Objective Statement – Required or not in a professional resume?

By | May 16, 2017

What is an Objective Statement?

The Career Objective or Objective Statement is the opening phrase of a resume. A career objective states your work-related goals and what skills you possess to achieve them. It also tells the hiring manager how you can contribute to the position and thereby the business.

The common mistake most of us make

Back when I graduated from college and had to write my resume for the first time, my first resort was the internet. However, in almost all sample resumes for entry-level, fresher and college graduates I found, the opening header was an Objective Statement along the lines “Seeking for a challenging position that would enable me to utilize my skills effectively….” And thereby secured its place in my own resume for a very long time. In short, I was led to believe that the starting of a resume should always be an Objective line that is of a particular format and need not necessarily describe me closely. As time went by, everything else from the Skills and Strengths to the Professional Experience changed; with new headers like Technical Skills and Core Competencies being added to the lot. But the only thing that remained the same was the Objective Statement. Or rather, this was the area that had my least attention.

········

Transcribe the passage of the resume objective statement article between "By | May 16, 2017" and "thereby the business.", inclusive.

=== Dataset excerpt ===
········

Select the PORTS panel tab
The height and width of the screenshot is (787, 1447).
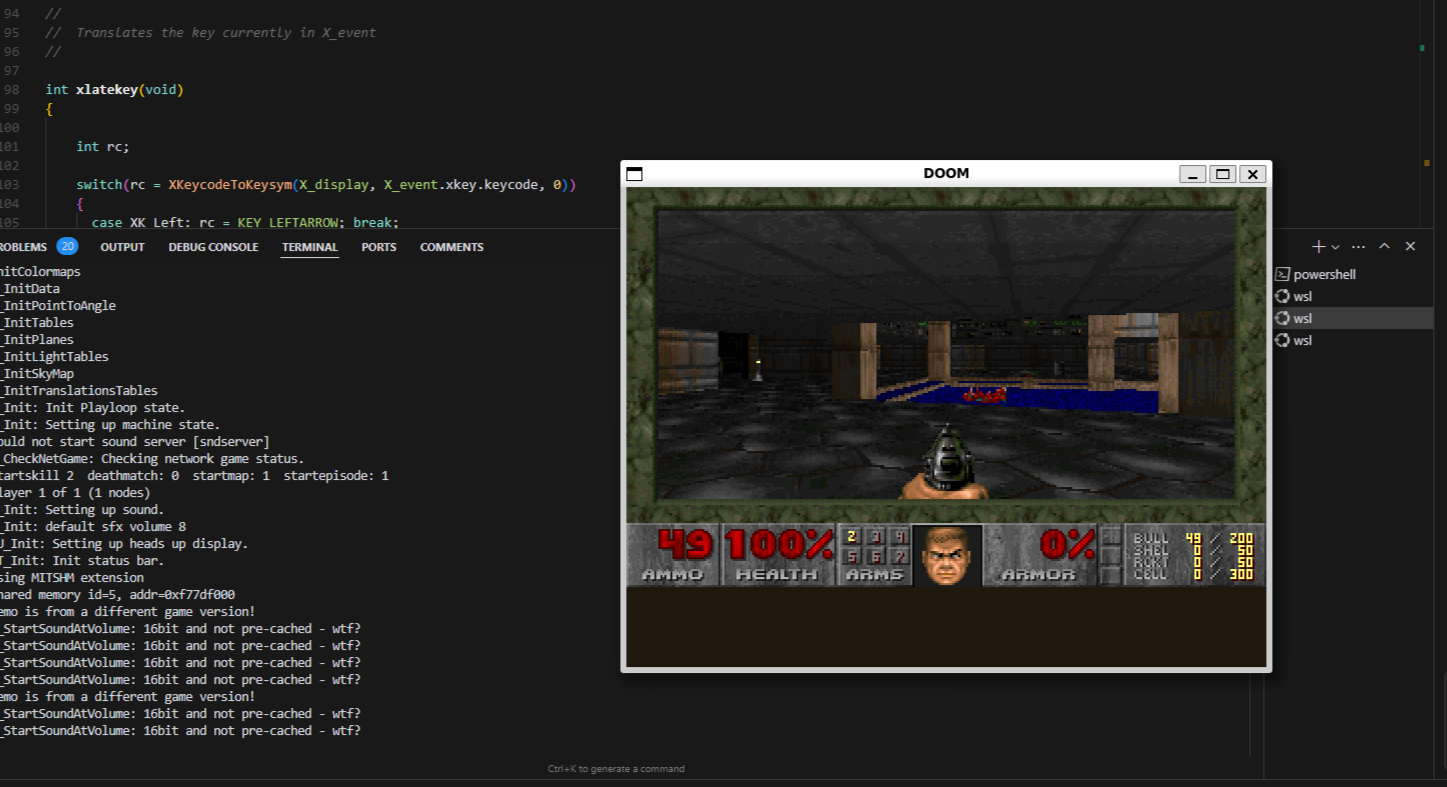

········

=== Exercise result ===
By | May 16, 2017

What is an Objective Statement?

The Career Objective or Objective Statement is the opening phrase of a resume. A career objective states your work-related goals and what skills you possess to achieve them. It also tells the hiring manager how you can contribute to the position and thereby the business.